The Lewis and Clark-class dry cargo ship USNS Carl Brashear (T-AKE-7) was christened in his honor in San Diego, California, on 18 September 2008. General Dynamics delivered the completed ship to the Navy on 4 March 2009.

On 21 February 2009, Nauticus, a science and maritime museum in downtown Norfolk, Virginia, opened a new exhibit called "Dream to Dive: The Life of Master Diver Carl Brashear." It is the first full-scale museum exhibit dedicated to Brashear.

In 2009 the Chief Petty Officer Club onboard Naval Station Little Creek VA was renamed The Carl Brashear Center. Carl's son and several friends gave speeches at and attended the renaming ceremony. Carl was known to frequent the CPO Club onboard Little Creek up until the time of his death.

On 9 November 2017, the Commonwealth of Kentucky dedicated the "Carl M. Brashear Radcliff Veterans Center" in honor of BMCM (MDV) Carl Brashear. Construction on the new center, which is located about 30 miles from Brashear's hometown of Sonora, was completed about a year before the dedication ceremony. On hand was his son Phillip, Founder of the Brashear Foundation, Kentucky Lt. Gov. Jenean Hampton, Veterans Center Administrator Israel Ray, members of the Brashear family, along with members of the Combat Veterans Motorcycle Association who nominated and worked to collect over 7,000 signatures in support of naming the center after Brashear.

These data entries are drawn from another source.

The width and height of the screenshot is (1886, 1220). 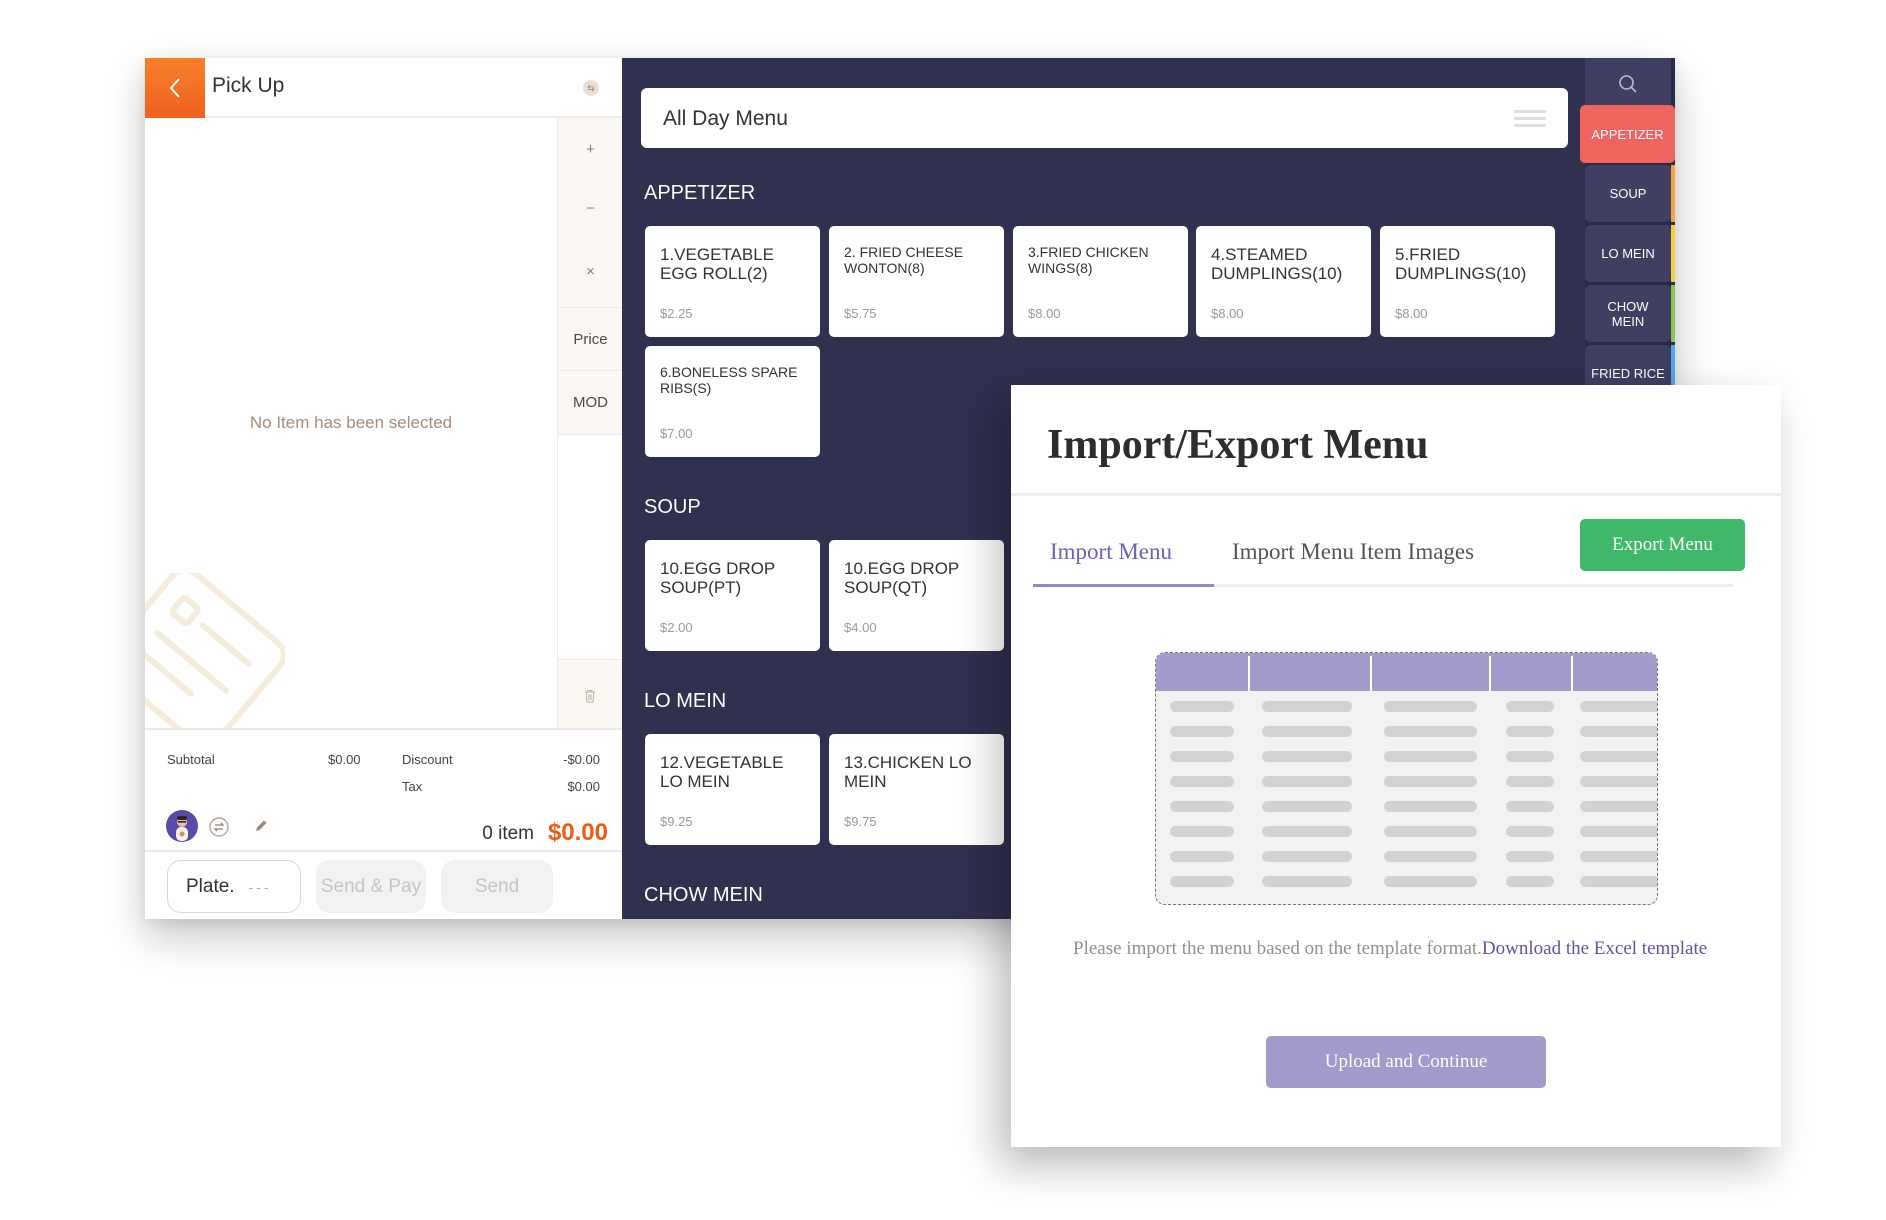 I want to click on menu-item-card: 4.STEAMED DUMPLINGS(10) $8.00, so click(x=1284, y=282).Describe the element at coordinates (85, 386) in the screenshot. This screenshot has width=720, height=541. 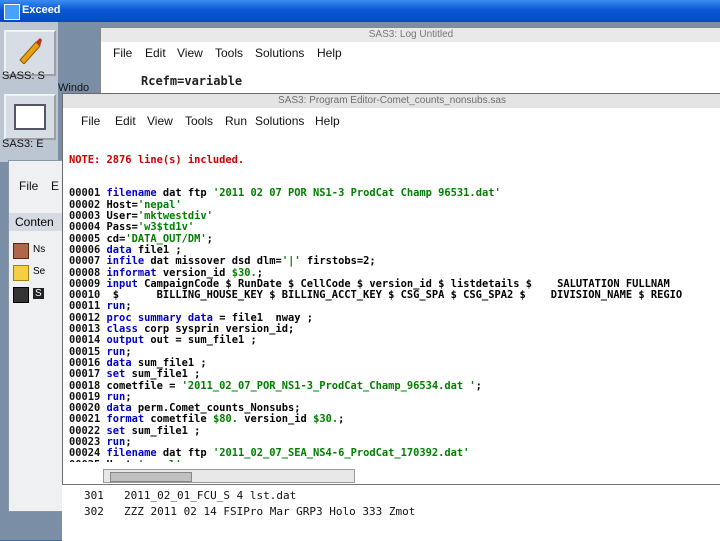
I see `line-number: 00018` at that location.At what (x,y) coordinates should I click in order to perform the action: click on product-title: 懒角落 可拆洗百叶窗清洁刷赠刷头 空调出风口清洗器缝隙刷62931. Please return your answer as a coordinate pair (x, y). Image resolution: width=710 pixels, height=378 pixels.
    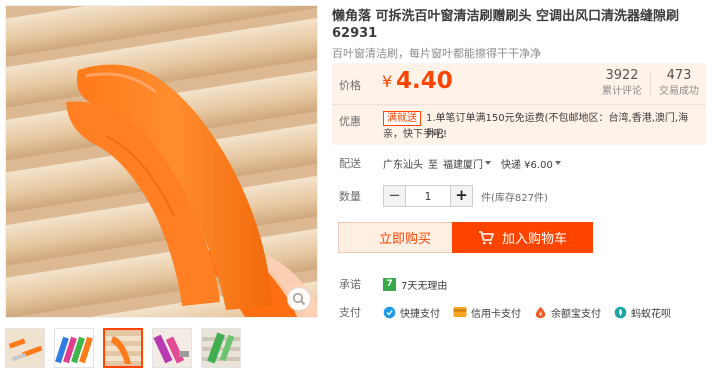
    Looking at the image, I should click on (506, 25). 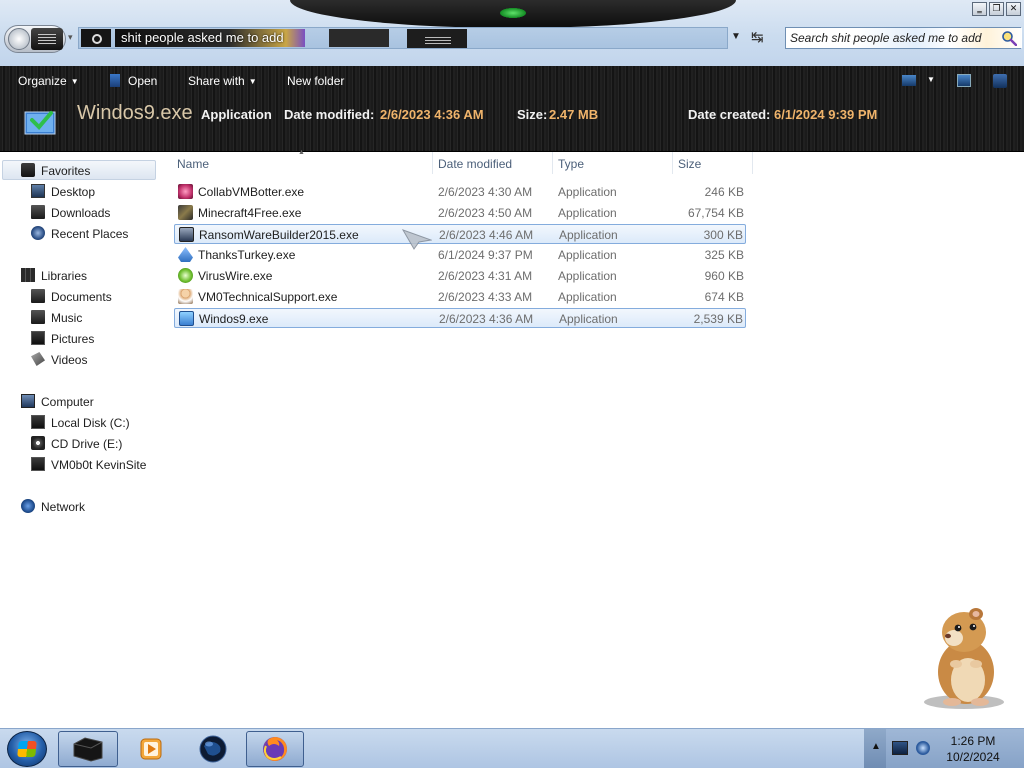 What do you see at coordinates (275, 749) in the screenshot?
I see `taskbar-firefox-button` at bounding box center [275, 749].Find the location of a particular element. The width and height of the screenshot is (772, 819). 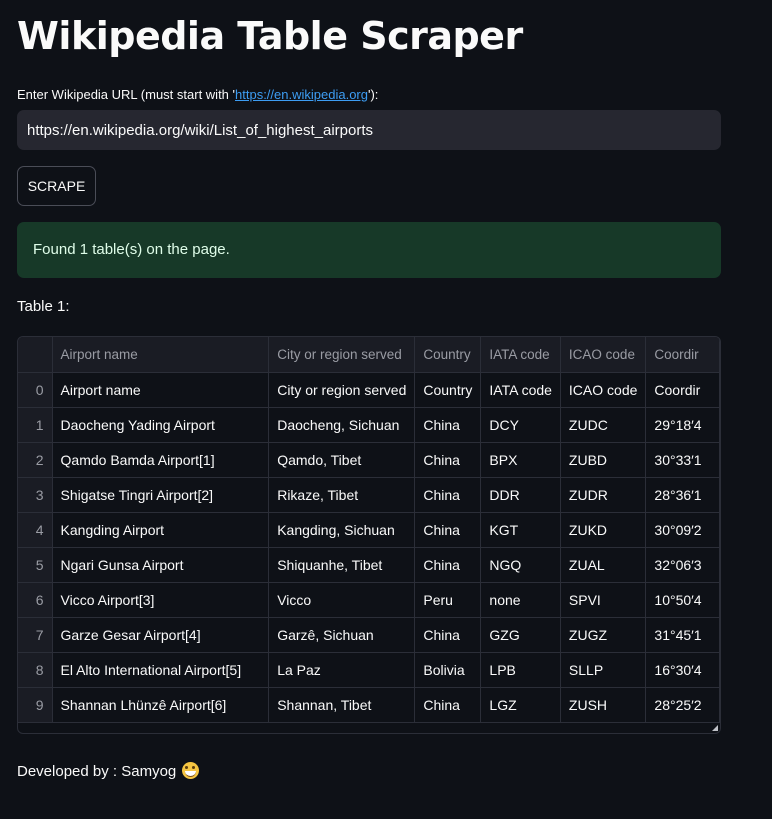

On 25 July 2018, Lincoln Parkway bridge, just outside Tonieville, KY was renamed the "Master Chief Petty Officer Carl Maxie Brashear Memorial Bridge."

Brashear's Dress Uniform is on display at the Hardin County History Museum in Elizabethtown, Kentucky as part of the "We Were There" Military Tribute and Exhibit.

Oris SA released the Oris Carl Brashear Cal. 401 Limited Edition dive watch to commemorate Brashear.